[Saved entries]
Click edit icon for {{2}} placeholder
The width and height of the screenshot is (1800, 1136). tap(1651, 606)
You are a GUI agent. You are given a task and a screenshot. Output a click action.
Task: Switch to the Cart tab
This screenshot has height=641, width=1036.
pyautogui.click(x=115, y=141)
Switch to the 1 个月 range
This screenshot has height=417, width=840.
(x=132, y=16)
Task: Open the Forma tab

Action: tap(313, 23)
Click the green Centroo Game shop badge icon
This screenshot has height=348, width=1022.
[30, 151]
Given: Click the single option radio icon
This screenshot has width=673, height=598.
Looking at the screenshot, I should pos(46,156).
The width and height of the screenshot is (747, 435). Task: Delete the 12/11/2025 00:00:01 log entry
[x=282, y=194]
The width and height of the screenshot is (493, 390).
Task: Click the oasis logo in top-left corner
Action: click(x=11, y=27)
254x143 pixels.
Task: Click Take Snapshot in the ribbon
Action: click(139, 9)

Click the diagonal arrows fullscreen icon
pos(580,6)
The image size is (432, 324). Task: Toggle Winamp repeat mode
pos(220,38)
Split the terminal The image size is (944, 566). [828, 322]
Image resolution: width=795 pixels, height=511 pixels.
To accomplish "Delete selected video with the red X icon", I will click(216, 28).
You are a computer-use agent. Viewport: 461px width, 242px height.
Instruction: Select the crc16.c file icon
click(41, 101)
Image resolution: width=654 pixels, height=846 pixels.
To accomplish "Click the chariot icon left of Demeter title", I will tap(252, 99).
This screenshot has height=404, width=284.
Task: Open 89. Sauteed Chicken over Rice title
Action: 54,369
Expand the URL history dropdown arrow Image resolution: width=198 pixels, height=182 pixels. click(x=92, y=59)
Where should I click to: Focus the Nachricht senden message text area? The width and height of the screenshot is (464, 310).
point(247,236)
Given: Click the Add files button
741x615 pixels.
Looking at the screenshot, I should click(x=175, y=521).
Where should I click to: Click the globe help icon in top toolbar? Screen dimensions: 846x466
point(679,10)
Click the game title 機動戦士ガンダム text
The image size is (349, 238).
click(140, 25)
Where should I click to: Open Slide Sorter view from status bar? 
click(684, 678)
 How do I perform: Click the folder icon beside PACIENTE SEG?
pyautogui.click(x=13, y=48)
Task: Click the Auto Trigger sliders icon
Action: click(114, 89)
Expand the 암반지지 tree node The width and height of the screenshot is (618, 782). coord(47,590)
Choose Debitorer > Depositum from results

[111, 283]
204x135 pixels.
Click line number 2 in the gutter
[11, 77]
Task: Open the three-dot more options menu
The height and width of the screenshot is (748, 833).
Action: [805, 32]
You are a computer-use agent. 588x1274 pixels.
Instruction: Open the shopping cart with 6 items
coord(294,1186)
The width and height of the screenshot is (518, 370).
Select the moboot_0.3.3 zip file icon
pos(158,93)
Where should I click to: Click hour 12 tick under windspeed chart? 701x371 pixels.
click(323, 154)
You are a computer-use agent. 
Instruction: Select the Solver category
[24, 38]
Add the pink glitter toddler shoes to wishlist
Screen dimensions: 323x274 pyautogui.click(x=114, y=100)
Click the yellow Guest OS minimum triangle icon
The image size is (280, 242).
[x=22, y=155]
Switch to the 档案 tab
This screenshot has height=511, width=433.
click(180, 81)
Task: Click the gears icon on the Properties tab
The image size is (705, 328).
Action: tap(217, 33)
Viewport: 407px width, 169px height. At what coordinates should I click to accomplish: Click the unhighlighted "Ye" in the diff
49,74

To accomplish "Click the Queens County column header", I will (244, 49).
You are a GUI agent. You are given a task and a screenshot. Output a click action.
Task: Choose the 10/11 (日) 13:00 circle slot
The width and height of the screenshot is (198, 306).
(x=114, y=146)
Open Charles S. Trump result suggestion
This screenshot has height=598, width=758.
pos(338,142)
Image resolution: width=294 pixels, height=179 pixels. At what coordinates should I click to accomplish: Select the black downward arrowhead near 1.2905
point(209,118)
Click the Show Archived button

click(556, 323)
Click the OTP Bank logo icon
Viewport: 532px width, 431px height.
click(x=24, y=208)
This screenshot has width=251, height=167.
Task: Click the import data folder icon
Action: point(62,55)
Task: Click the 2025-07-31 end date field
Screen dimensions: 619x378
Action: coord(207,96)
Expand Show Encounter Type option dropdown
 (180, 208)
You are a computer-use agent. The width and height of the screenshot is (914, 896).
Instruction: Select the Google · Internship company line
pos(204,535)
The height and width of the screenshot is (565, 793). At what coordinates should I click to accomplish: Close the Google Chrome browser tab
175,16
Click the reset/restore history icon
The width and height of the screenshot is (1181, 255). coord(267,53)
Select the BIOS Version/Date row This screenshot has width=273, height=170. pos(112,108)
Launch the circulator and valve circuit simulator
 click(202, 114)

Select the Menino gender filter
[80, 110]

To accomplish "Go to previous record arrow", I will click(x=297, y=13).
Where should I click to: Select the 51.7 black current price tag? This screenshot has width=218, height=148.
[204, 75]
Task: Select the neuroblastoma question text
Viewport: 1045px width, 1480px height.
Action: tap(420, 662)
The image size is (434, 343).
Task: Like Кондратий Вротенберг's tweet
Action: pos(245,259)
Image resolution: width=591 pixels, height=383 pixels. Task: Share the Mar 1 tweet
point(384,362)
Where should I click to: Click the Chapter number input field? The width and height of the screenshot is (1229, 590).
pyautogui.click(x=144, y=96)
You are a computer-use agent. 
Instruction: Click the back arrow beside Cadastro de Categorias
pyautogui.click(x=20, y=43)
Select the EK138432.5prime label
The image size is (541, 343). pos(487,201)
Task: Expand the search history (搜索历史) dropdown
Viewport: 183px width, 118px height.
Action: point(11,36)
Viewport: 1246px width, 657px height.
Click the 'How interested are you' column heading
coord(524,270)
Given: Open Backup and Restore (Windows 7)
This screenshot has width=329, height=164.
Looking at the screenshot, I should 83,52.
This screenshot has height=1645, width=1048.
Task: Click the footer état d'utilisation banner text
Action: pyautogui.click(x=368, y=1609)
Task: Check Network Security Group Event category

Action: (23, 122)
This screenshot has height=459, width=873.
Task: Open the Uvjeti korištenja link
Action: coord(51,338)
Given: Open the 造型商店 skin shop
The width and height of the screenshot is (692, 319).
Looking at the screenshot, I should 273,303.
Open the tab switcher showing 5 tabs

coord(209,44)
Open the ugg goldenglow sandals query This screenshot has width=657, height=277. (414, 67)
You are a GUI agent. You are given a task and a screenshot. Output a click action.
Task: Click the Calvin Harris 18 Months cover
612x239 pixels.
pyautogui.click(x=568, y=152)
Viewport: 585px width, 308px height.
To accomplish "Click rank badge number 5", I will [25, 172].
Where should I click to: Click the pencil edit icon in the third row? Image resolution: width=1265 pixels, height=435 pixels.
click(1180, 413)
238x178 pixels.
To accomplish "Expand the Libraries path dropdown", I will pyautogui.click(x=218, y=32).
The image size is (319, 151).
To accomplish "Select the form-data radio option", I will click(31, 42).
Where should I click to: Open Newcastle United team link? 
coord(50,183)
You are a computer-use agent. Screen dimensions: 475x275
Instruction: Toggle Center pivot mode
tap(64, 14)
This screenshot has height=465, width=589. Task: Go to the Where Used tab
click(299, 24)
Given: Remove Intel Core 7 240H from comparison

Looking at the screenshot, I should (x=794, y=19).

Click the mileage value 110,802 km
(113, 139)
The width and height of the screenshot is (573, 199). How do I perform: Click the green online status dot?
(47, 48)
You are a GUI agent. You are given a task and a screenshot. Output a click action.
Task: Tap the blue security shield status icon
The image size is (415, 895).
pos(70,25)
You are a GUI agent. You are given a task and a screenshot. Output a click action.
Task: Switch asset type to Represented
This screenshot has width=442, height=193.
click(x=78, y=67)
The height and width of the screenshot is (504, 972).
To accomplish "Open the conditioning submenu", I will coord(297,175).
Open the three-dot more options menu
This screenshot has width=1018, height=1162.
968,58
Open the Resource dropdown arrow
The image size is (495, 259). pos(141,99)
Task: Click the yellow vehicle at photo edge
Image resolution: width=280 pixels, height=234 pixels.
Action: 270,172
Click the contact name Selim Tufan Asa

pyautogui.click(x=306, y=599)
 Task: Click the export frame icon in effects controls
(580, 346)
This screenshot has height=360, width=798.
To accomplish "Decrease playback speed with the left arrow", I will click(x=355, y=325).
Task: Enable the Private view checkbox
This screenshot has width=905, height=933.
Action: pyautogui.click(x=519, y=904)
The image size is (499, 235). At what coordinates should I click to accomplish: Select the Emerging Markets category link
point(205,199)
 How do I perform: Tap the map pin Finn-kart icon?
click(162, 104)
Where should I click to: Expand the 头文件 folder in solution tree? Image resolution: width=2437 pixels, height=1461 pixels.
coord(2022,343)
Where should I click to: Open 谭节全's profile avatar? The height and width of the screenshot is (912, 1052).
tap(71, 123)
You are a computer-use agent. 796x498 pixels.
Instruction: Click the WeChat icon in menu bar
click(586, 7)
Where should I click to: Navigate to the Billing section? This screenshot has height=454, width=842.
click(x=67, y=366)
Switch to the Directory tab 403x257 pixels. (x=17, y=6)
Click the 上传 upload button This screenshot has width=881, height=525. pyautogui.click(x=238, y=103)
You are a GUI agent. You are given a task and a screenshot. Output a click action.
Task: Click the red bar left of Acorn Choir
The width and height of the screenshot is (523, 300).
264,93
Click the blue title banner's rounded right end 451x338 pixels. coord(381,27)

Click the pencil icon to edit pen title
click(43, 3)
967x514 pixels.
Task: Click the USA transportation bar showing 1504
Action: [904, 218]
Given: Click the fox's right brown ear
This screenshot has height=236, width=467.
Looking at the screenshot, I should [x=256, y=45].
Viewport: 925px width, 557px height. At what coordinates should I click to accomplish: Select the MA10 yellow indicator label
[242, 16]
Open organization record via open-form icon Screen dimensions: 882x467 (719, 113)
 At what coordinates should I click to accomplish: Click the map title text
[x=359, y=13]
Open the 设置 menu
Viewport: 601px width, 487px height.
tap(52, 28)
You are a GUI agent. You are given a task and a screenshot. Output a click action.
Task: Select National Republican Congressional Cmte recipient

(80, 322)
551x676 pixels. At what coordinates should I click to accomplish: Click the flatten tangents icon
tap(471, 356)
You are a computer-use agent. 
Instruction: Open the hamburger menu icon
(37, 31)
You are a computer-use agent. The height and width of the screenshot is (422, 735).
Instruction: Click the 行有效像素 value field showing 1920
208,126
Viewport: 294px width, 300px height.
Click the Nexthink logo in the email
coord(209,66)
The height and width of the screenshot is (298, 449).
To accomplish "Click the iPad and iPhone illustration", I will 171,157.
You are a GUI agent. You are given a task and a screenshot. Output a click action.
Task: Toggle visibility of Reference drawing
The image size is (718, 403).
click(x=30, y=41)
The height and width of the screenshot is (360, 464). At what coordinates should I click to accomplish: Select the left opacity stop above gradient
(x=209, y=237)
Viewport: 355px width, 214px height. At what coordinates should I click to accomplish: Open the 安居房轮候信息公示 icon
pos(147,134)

What you will do =>
Pull every line containing "computer" out of the records.

Your response =>
You are a computer-use agent. Viewport: 461px width, 242px height.
You are a computer-use agent. 588x1274 pixels.
You are a computer-use agent. 
You are a computer-use agent. The width and height of the screenshot is (914, 896).
You are a computer-use agent. 
You are a computer-use agent. Screen dimensions: 475x275
You are a computer-use agent. 796x498 pixels.
You are a computer-use agent. 
You are a computer-use agent. The height and width of the screenshot is (422, 735).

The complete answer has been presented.